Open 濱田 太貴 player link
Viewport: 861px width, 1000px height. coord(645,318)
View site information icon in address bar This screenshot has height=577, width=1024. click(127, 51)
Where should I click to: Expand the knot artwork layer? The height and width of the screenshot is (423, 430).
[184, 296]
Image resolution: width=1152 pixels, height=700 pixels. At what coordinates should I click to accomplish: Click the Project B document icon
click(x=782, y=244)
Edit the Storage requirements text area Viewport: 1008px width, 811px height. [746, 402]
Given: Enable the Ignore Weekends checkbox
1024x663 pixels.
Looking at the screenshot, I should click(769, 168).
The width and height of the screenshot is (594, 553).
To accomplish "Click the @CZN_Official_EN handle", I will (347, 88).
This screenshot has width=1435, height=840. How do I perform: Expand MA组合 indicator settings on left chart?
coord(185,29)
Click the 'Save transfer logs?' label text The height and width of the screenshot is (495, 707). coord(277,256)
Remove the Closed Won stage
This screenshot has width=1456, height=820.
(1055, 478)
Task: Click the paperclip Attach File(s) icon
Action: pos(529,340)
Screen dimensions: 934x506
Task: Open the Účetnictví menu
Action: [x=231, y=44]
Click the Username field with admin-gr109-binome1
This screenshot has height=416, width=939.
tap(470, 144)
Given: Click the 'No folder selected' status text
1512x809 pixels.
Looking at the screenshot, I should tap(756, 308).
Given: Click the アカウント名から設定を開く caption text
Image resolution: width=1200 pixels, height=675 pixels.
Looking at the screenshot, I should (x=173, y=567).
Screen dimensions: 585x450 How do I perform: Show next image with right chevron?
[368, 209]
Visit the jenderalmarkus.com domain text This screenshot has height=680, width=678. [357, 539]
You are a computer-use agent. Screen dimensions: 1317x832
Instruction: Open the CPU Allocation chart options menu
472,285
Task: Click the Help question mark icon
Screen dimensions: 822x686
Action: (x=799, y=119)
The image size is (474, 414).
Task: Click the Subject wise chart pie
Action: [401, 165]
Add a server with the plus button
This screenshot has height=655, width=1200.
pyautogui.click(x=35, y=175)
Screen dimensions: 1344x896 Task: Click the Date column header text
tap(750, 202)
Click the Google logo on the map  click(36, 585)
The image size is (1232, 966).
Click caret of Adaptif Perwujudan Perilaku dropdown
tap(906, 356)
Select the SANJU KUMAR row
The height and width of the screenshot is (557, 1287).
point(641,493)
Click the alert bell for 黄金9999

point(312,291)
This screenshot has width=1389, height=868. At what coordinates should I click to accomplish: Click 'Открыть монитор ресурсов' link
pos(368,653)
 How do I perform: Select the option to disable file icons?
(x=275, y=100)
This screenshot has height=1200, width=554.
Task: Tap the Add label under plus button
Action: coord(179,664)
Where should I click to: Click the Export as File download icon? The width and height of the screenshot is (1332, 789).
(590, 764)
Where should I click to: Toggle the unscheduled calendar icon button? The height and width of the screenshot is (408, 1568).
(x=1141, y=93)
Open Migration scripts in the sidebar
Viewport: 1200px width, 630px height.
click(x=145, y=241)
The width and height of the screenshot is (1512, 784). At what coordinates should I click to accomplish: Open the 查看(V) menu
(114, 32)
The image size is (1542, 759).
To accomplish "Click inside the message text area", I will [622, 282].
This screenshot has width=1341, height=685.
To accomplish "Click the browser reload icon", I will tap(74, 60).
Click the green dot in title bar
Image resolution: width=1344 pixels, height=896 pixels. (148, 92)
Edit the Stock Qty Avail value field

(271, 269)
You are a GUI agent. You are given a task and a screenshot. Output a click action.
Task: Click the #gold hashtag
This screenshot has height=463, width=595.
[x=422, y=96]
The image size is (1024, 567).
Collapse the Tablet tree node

TO DO:
Output the records from the line that contains "Image resolution: width=1152" through the line that contains "coord(185,29)" as a numbered list, leaving out any blank lines.

SOLUTION:
1. Image resolution: width=1152 pixels, height=700 pixels. At what coordinates should I click to accomplish: Click the Project B document icon
2. click(x=782, y=244)
3. Edit the Storage requirements text area Viewport: 1008px width, 811px height. [746, 402]
4. Given: Enable the Ignore Weekends checkbox
5. 1024x663 pixels.
6. Looking at the screenshot, I should click(769, 168).
7. The width and height of the screenshot is (594, 553).
8. To accomplish "Click the @CZN_Official_EN handle", I will (347, 88).
9. This screenshot has width=1435, height=840. How do I perform: Expand MA组合 indicator settings on left chart?
10. coord(185,29)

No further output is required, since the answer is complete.